Oh, right, monsters. This is me, after all, the “monster guy,” so if you’re reading my take on a movie about underwater monsters, you probably want to know how the monsters are. Well, for the majority of the picture, they’re scarce. Most of the time, the antagonist isn’t the monsters at all – it’s the ocean itself. The characters are just trying to survive a disaster that is plenty able to kill them all on its own, even before the monsters show up.

But when the monsters do finally show up, folks, do they ever show up.

Okay, I don’t normally do this, but I am going to ring the proverbial spoiler bell here. Underwater has a relatively predictable but really great third act reveal, which is going to get talked about a lot once people finally see this movie – which, at this rate, may not be until it straggles onto home video and/or streaming in a few months.

So, if you don’t want to know how it ends, stop reading now, because I am going to get into spoilers from here.

If you saw the trailer for Underwater, you know that they run into some monsters down there on the bottom of the ocean. It’s what got me into the theater in the first place, after all. The earliest of these is a relatively small, practical effect creature that they find inside a corpse. Most of the rest are roughly the size of humans or a little bigger.

Like the vast majority of monsters in movies in the last decade, they look a lot like the Cloverfield monster, but their mouths are pretty cool, opening up large enough to swallow a whole person. The underwater bits are murky with sediment, giving all these sequences a found footage feel, but they are also packed with plenty of monsters. They aren’t the end, though.

See, in the film’s last leg, we discover the cause of the earthquake. It seems that they have accidentally drilled into R’lyeh and woken up Cthulhu.

No, I’m not kidding. They never say his name, and you never see a sunken city, but there’s a kaiju-size, humanoid monster from beneath the bottom of the ocean, with a mouth that is fringed in tentacles and wing-like protrusions on its back. No one has to call it Cthulhu.

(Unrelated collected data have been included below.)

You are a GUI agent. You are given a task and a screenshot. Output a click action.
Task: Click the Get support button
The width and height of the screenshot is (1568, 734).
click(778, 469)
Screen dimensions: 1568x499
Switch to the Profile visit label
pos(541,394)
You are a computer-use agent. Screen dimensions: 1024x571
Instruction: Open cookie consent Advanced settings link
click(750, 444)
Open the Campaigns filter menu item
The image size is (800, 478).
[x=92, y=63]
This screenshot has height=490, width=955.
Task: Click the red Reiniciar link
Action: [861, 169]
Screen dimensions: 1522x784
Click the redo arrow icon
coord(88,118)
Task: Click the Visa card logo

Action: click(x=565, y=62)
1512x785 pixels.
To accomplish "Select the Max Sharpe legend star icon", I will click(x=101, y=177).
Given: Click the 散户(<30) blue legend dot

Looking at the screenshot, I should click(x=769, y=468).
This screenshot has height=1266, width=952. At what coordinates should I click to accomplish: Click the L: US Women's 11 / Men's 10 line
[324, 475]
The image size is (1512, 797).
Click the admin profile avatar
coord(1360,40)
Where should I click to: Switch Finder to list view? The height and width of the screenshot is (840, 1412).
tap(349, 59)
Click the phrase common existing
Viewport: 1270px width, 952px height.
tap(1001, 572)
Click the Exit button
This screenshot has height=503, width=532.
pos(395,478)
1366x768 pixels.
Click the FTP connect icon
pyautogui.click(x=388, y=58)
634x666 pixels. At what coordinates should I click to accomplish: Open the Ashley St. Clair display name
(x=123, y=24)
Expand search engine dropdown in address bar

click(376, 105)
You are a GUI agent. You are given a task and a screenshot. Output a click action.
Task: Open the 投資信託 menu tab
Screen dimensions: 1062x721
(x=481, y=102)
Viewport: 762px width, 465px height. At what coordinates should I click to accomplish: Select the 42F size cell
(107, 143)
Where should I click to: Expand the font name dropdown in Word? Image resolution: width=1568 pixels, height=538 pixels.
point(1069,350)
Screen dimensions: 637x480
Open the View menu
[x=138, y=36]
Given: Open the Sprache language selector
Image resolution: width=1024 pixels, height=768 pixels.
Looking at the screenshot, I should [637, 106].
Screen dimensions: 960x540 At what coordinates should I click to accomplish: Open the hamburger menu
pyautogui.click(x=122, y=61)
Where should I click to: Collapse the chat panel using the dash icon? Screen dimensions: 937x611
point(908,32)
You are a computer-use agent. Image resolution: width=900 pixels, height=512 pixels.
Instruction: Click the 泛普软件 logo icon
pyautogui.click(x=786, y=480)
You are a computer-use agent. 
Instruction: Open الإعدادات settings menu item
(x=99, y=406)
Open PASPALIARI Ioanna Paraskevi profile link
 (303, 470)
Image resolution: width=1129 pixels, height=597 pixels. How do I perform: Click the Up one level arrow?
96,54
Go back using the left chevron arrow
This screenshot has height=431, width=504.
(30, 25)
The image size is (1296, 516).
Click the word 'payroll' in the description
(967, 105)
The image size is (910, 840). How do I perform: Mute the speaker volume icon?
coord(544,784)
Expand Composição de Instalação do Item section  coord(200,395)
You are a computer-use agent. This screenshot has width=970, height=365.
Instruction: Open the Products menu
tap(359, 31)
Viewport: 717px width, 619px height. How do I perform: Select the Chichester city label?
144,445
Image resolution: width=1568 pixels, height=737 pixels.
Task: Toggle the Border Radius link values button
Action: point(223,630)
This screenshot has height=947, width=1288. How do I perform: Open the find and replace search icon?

And before you complain that Kristen Stewart (maybe) kills it by blowing up the drill at the end, may I remind you that, in “Call of Cthulhu,” they defeat the big C by ramming him with a boat. Setting off what is essentially a giant bomb seems a lot more proportionate.

As I said before, there’s not a lot of thematic depth in Underwater. If it’s cosmic horror, it’s from the point of view of the bystanders, someone who gets swept up in the devastation but never really knows the greater implications.

But not a lot of depth doesn’t mean none, and we get a touch of that old transcendent nihilism in the arc of Kristen Stewart’s character, a self-sacrificing pessimist who fights hard against the dying of the light but, when the time comes, actually seems like maybe oblivion at the bottom of the ocean is what she’s been searching for all along.